*PROBLEM A*
Please rewrite the part of the listing starting with the line containing "You are a computer-use agent. Screen dimensions: 1024x752" and going on through the end of the listing, substituting "Display" for "Viewport" and leaving everything else unchanged.
## Begin SELECTED EXTRACT
The schematics produced by Tektronix (at least, back in the day I was being taught by some of their best schematic drafters) are some of the more-respected as being well-drawn and understandable. And there is a reason for that. You can read a snippet of my own education by those schematic draftsmen at Tektronix who trained me by reading here.
I'll add an Appendix below that summarizes a few guidelines that those teachers directly taught in their classes. Some of them I'd learned on my own, too, and they simply hammered them into me better than before: "Don't bus power around." But some I hadn't learned on my own and yet instantly knew their importance once mentioned: "Treat your drafting paper as if conventional current flowed like a curtain from the top of the sheet on the drafting table downwards towards the bottom of the sheet and let signal flow from left to right across the sheet, as it uses that current flow to help marshal it along."
Redraw Your Schematic
Below, you'll see that I've gone through a series of thinking steps which respect the rules in the Appendix below. Reading from left-to-right across the schematics below, and then top-down, in that order you'll find the following:
- Step A to B: Add a ground, somewhere convenient. If a schematic doesn't have an indicated ground, you are allowed to place one on the schematic. You get to choose where. So if you are performing analysis, choose a convenient node and label it as zero (or ground.) If you don't mark such a node, then node voltages are impossible to assign, since you can add or subtract "a million" from all the nodes at once and change nothing at all about the schematic. So all you are doing is "tying down" the schematic, somewhere. And that is always legal to do, if the schematic doesn't already designate a place. Also, you are allowed to move the ground around to a different node, if it will help you in your analysis. So don't forget this power you have.
- Step B to C: Don't bus power around. In this case, since I just determined a node as ground, this means to remove the ground wires and just indicate them, separately, without the wire. It doesn't actually have to be a power rail in a realistic sense. It's enough that you've decided that it is a reference voltage. You don't bus "reference voltages" around, either. So the idea applies here.
## End SELECTED EXTRACT
## Begin DATA TO PROCESS
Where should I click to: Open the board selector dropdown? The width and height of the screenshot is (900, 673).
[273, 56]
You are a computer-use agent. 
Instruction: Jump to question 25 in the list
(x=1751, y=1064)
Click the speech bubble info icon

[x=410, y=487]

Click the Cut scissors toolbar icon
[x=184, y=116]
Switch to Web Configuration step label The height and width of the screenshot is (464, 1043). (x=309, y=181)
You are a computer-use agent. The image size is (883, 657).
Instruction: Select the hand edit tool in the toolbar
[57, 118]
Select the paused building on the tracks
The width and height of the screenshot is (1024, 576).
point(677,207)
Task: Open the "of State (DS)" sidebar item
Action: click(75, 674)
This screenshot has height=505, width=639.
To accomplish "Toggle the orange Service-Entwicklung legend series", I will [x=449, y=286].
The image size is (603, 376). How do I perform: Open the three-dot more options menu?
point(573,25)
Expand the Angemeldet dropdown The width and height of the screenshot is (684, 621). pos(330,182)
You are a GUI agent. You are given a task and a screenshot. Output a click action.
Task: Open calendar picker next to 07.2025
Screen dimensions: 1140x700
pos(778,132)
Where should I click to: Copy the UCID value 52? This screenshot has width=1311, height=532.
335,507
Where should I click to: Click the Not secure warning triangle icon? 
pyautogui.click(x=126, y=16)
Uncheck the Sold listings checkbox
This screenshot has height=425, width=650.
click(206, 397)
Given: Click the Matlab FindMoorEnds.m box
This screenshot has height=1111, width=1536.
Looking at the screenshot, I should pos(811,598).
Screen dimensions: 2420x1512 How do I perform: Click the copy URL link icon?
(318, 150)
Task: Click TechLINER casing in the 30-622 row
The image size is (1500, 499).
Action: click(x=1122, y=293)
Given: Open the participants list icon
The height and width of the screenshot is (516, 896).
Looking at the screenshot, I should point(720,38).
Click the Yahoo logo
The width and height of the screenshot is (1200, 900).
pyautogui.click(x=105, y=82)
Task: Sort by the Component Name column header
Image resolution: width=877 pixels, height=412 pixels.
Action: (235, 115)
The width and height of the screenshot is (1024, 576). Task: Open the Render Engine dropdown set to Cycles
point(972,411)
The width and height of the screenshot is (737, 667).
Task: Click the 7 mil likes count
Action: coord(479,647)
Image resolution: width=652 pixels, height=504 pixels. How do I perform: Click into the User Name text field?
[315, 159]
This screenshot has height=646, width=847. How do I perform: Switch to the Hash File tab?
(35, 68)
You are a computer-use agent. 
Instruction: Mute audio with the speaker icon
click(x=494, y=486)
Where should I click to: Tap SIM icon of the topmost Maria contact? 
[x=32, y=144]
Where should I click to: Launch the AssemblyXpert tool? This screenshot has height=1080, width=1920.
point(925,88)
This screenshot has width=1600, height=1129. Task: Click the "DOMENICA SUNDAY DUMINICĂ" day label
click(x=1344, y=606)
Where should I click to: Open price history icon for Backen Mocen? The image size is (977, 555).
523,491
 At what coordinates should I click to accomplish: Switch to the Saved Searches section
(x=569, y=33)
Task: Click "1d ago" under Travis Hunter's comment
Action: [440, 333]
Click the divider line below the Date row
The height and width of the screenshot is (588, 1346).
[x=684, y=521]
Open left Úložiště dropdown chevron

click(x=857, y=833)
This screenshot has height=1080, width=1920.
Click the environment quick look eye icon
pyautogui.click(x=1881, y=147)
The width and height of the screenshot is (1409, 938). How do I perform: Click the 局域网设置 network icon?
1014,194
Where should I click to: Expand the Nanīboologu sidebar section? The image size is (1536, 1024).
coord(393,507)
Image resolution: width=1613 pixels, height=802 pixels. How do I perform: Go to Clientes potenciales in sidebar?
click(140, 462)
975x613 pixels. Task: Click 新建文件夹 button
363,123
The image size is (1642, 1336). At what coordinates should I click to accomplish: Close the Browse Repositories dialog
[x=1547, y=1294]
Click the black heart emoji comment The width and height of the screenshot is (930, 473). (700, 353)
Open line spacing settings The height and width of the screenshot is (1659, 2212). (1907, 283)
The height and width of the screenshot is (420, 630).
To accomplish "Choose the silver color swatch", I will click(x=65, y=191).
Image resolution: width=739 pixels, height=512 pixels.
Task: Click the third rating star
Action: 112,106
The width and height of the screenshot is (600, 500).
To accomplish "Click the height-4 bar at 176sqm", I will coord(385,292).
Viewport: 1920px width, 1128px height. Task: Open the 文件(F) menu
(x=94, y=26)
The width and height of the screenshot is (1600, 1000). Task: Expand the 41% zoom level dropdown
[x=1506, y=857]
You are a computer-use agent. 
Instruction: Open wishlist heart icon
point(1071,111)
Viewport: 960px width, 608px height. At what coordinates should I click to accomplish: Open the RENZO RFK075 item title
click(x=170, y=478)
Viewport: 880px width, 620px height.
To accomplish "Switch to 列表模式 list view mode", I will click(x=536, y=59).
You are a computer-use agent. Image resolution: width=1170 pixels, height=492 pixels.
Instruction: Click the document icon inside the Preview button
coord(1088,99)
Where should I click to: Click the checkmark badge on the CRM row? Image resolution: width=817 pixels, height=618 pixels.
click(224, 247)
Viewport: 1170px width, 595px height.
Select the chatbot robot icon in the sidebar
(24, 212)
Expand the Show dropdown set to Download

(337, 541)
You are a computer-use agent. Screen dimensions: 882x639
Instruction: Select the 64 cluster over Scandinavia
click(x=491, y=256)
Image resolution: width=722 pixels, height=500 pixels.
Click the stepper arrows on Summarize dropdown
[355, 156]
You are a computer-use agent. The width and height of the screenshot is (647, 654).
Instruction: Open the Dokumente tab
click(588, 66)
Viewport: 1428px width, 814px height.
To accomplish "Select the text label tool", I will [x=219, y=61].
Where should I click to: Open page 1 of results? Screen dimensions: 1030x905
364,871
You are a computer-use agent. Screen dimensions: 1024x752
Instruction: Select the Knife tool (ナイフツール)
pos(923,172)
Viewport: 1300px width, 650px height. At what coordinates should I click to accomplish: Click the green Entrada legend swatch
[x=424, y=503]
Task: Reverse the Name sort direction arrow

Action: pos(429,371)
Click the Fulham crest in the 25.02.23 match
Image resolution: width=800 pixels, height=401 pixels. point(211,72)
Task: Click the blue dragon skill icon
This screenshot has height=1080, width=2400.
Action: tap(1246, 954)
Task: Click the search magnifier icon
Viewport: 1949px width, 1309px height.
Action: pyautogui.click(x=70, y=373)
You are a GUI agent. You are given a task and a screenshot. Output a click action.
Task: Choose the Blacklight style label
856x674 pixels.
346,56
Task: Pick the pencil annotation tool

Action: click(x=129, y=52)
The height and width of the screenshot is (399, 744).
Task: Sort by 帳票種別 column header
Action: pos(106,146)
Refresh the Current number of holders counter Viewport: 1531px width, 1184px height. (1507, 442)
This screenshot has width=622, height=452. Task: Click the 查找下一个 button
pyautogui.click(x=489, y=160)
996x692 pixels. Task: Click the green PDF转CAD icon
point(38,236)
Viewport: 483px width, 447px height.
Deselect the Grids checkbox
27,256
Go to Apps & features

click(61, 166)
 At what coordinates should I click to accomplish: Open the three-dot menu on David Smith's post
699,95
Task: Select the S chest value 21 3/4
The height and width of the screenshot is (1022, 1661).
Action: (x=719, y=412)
## End DATA TO PROCESS
*PROBLEM B*
In the passage on redrawing schematics, which way should signal flow across the sheet?

*FINISHED ANSWER A*
You are a computer-use agent. Screen dimensions: 1024x752
Instruction: Select the Knife tool (ナイフツール)
pos(923,172)
Display: 1300px width, 650px height. At what coordinates should I click to accomplish: Click the green Entrada legend swatch
[x=424, y=503]
Task: Reverse the Name sort direction arrow

Action: pos(429,371)
Click the Fulham crest in the 25.02.23 match
Image resolution: width=800 pixels, height=401 pixels. point(211,72)
Task: Click the blue dragon skill icon
This screenshot has height=1080, width=2400.
Action: tap(1246, 954)
Task: Click the search magnifier icon
Display: 1949px width, 1309px height.
Action: pyautogui.click(x=70, y=373)
You are a GUI agent. You are given a task and a screenshot. Output a click action.
Task: Choose the Blacklight style label
856x674 pixels.
346,56
Task: Pick the pencil annotation tool

Action: click(x=129, y=52)
The height and width of the screenshot is (399, 744).
Task: Sort by 帳票種別 column header
Action: pos(106,146)
Refresh the Current number of holders counter Display: 1531px width, 1184px height. (1507, 442)
This screenshot has width=622, height=452. Task: Click the 查找下一个 button
pyautogui.click(x=489, y=160)
996x692 pixels. Task: Click the green PDF转CAD icon
point(38,236)
Display: 483px width, 447px height.
Deselect the Grids checkbox
27,256
Go to Apps & features

click(61, 166)
 At what coordinates should I click to accomplish: Open the three-dot menu on David Smith's post
699,95
Task: Select the S chest value 21 3/4
The height and width of the screenshot is (1022, 1661).
Action: (x=719, y=412)

*FINISHED ANSWER B*
From left to right across the sheet.